Friedag, my grandmother who came from London, used to put an "a" in front of a word if she wanted to emphasise it. e.g. "I'm a-going to speak to the butcher about them bad sausages!" Have you come across this before in your studies?

Annpan, I'm sorry I'm late in replying. I haven't had Internet access for several days.

Yes, I run across that construction occasionally. It's actually not as rare as it might seem to be. Like Carolyn and Woodnymph, I have heard it in Appalachian and U.S. Deep South dialectal speech, and in some dialects of the western U.S. states. Like you, I heard it in English dialects, particularly among older folk.

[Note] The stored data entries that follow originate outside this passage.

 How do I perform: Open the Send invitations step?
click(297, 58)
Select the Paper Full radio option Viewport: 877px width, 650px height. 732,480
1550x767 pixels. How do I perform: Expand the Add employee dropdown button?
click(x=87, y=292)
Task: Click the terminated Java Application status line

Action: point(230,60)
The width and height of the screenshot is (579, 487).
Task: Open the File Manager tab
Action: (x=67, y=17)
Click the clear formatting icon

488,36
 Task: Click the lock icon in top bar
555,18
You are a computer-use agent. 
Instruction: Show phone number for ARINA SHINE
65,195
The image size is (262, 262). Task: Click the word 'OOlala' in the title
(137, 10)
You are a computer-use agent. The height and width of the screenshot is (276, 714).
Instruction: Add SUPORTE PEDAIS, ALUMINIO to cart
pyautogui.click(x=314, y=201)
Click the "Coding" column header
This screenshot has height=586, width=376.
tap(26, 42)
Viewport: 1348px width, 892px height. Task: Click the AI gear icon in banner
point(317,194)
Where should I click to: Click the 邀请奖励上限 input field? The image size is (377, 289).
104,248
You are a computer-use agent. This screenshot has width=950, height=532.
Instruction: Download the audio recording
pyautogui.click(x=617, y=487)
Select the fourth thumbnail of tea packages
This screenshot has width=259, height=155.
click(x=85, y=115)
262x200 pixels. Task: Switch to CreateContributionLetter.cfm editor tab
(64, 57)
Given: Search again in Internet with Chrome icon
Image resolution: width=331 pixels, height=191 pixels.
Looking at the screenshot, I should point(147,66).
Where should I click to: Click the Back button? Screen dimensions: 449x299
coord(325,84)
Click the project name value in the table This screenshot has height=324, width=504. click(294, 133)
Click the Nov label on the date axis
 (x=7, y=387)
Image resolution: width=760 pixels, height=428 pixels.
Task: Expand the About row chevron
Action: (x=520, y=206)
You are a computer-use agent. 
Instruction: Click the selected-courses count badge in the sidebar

The 'a-prefix plus a present participle' pattern is likely to have come into Middle English via Norman French. According to the Oxford Dictionary of Etymology, the 'a-' comes from Latin meaning 'to' and the repetition of 'to' in that phrase plus the 'to' in a different infinitive phrase is intentional.). Indeed it has been used to emphasize an intended action or to indicate an action is imminent. Many of the words used in this 'plug-in' pattern eventually lost the hyphen, such as awaiting and abounding, so that modern English speakers don't realize that it's the same grammatical process. To-day and to-morrow became single words in the same way. Those who disparage the process are just ignorant of the history -- which is not their fault because, as the saying goes, "People don't know what they don't know."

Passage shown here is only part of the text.